BEGIN

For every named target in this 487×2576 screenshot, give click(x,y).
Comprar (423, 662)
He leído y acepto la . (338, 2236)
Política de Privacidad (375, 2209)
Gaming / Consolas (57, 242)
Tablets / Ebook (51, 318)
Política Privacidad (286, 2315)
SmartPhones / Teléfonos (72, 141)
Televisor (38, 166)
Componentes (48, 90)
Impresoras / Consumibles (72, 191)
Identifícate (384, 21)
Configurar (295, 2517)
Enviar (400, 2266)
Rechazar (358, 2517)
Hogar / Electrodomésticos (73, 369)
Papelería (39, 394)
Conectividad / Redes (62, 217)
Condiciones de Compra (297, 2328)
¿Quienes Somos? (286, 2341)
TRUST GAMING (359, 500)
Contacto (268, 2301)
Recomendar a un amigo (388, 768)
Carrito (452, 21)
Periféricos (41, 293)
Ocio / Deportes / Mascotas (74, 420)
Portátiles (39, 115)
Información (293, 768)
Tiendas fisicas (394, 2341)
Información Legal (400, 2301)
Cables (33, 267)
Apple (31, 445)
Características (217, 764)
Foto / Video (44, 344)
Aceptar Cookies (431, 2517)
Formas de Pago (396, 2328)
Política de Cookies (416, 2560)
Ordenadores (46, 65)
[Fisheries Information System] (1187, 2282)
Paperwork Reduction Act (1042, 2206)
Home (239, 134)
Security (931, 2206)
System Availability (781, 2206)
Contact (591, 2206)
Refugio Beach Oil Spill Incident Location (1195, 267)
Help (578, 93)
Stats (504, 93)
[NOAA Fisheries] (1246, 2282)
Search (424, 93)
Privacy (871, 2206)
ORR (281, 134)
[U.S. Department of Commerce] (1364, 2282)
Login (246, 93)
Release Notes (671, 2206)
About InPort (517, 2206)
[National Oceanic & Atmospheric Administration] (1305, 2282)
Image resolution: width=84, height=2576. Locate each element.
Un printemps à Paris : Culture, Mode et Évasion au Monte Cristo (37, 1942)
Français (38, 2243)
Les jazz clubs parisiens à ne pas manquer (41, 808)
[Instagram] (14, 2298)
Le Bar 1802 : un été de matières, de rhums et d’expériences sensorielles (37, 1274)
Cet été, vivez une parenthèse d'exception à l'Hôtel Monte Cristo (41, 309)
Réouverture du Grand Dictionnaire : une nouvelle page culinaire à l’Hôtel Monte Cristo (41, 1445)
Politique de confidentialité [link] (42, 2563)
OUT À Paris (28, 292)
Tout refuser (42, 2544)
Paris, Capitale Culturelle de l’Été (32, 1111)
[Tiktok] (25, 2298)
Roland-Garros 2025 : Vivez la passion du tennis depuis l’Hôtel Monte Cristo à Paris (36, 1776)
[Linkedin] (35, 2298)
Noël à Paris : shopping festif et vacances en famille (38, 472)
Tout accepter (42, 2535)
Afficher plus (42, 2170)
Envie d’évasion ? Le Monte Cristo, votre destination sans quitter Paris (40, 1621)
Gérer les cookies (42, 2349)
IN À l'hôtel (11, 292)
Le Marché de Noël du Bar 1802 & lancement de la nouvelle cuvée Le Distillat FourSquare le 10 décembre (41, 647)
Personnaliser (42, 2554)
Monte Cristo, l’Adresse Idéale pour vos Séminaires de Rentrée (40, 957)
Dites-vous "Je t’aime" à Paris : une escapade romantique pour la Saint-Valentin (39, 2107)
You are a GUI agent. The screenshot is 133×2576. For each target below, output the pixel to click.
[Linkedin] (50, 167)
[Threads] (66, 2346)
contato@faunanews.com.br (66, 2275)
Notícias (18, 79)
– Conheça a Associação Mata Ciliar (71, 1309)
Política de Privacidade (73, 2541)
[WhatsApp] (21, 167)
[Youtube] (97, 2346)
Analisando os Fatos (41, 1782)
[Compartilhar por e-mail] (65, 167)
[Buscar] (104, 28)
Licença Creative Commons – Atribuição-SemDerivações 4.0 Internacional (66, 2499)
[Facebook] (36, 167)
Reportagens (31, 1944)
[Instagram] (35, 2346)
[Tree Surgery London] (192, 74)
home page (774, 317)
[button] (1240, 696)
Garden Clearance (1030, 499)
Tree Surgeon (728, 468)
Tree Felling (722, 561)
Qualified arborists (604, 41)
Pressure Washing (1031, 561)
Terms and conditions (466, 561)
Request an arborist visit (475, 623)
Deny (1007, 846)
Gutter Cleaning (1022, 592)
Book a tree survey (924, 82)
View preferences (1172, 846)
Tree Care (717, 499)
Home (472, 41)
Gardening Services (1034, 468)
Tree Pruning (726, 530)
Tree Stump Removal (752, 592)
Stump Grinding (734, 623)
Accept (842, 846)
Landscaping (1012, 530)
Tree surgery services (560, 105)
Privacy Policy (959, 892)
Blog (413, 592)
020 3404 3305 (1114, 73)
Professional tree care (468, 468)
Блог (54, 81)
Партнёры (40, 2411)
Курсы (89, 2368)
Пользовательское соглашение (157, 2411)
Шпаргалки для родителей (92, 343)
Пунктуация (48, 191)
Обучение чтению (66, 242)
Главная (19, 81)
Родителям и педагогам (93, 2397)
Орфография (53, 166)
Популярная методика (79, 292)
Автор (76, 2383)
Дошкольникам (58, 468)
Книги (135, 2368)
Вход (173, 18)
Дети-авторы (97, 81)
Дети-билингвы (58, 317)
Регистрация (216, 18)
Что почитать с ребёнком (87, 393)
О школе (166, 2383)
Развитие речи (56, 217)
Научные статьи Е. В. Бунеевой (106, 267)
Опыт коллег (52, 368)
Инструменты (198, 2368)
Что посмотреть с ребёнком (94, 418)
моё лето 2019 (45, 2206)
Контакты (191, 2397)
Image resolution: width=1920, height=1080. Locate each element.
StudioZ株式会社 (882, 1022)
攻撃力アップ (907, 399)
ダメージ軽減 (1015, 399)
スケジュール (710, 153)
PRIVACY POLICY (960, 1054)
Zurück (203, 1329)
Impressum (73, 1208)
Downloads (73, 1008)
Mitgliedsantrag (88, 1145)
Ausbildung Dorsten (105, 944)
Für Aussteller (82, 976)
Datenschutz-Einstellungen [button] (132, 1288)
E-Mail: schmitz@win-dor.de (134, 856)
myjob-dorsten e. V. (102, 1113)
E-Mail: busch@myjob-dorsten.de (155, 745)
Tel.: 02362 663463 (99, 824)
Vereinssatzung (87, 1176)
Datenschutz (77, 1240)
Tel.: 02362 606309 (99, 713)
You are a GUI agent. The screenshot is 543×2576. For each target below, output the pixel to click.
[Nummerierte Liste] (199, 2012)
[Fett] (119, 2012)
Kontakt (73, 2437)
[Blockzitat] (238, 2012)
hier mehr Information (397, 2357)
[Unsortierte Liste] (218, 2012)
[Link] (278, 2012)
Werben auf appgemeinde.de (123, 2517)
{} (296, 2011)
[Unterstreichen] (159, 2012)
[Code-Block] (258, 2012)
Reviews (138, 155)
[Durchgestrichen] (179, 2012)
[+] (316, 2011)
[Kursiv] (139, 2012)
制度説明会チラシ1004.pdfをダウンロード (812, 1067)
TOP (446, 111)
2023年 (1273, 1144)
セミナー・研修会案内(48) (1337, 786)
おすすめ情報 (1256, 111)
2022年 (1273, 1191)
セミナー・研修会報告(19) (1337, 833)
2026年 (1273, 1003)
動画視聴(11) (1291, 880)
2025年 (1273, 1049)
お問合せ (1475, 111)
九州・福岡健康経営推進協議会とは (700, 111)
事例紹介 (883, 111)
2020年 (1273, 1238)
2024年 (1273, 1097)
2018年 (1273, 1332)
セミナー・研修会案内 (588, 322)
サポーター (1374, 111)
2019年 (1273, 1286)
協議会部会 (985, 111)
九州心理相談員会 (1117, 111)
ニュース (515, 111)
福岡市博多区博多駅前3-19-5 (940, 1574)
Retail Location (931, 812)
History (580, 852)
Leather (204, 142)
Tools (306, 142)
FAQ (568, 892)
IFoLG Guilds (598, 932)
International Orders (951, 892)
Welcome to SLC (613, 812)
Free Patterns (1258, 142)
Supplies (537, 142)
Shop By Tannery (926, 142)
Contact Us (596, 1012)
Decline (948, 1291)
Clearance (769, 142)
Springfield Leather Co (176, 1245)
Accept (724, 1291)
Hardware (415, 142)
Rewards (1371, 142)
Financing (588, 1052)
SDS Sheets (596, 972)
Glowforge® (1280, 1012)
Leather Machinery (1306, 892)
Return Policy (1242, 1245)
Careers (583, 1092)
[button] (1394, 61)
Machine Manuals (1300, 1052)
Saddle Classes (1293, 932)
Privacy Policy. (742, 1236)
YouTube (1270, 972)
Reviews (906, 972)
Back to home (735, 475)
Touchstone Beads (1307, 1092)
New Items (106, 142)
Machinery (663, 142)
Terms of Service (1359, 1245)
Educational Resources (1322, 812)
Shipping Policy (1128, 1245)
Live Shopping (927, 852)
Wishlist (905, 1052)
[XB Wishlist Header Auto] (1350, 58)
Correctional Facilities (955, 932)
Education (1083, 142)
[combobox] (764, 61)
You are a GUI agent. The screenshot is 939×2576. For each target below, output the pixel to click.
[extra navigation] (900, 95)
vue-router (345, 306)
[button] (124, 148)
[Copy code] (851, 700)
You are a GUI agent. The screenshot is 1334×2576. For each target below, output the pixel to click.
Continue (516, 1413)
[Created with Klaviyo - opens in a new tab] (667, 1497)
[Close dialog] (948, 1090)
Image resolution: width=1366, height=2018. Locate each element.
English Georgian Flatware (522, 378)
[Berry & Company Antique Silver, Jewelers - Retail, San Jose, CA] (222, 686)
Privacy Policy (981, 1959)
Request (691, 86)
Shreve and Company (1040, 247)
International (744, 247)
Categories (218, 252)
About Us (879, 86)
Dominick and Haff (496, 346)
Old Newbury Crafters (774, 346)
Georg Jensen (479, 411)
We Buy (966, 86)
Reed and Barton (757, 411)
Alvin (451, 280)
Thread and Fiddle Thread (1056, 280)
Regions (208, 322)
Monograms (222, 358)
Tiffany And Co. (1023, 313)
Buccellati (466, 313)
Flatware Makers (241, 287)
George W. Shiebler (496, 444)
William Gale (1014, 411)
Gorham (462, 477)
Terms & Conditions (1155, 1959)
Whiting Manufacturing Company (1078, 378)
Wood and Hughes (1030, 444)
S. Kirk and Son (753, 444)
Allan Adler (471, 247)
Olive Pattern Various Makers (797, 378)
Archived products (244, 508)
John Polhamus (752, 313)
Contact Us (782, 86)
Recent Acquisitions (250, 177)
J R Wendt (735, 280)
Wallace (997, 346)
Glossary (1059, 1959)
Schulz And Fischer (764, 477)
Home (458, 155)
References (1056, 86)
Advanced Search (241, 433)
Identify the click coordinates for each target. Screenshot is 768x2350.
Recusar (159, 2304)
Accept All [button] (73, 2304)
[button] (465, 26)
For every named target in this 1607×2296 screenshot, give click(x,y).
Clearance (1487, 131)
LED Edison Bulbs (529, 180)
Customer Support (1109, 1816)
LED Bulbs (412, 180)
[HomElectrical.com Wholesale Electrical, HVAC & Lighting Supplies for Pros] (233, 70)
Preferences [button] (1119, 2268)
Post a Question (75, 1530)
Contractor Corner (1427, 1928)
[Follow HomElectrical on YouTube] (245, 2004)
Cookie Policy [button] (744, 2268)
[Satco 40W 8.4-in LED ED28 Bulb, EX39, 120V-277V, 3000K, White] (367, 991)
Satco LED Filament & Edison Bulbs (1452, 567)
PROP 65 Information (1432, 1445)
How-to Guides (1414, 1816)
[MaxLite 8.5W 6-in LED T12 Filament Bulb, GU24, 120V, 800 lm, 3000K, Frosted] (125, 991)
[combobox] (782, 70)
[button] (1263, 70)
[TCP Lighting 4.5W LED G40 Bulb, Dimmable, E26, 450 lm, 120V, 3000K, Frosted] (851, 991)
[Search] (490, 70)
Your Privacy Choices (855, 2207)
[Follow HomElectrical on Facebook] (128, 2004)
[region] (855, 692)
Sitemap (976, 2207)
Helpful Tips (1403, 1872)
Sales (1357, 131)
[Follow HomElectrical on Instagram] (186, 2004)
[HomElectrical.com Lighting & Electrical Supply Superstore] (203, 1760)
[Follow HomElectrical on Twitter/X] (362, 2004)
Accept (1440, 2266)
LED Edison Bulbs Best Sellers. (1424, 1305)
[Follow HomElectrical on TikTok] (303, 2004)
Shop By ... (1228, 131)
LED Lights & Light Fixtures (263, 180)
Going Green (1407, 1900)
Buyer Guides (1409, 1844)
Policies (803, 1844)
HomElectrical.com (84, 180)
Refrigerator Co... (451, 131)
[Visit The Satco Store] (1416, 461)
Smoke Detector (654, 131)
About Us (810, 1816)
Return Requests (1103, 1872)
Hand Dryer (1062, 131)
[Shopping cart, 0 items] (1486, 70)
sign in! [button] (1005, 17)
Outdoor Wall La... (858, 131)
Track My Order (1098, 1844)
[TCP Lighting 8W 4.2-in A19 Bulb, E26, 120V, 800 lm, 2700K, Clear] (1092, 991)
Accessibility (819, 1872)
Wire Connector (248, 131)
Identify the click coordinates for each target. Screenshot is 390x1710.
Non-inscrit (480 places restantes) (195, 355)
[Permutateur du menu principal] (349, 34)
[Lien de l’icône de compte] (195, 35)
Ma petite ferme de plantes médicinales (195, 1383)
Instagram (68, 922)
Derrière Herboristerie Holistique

END

# BRIEF:
For this exercise, please copy exactly the lines of the material above from its first line through the line where "TRUST GAMING (359, 500)" appears.

# RESPONSE TO THE EXERCISE:
For every named target in this 487×2576 screenshot, give click(x,y).
Comprar (423, 662)
He leído y acepto la . (338, 2236)
Política de Privacidad (375, 2209)
Gaming / Consolas (57, 242)
Tablets / Ebook (51, 318)
Política Privacidad (286, 2315)
SmartPhones / Teléfonos (72, 141)
Televisor (38, 166)
Componentes (48, 90)
Impresoras / Consumibles (72, 191)
Identifícate (384, 21)
Configurar (295, 2517)
Enviar (400, 2266)
Rechazar (358, 2517)
Hogar / Electrodomésticos (73, 369)
Papelería (39, 394)
Conectividad / Redes (62, 217)
Condiciones de Compra (297, 2328)
¿Quienes Somos? (286, 2341)
TRUST GAMING (359, 500)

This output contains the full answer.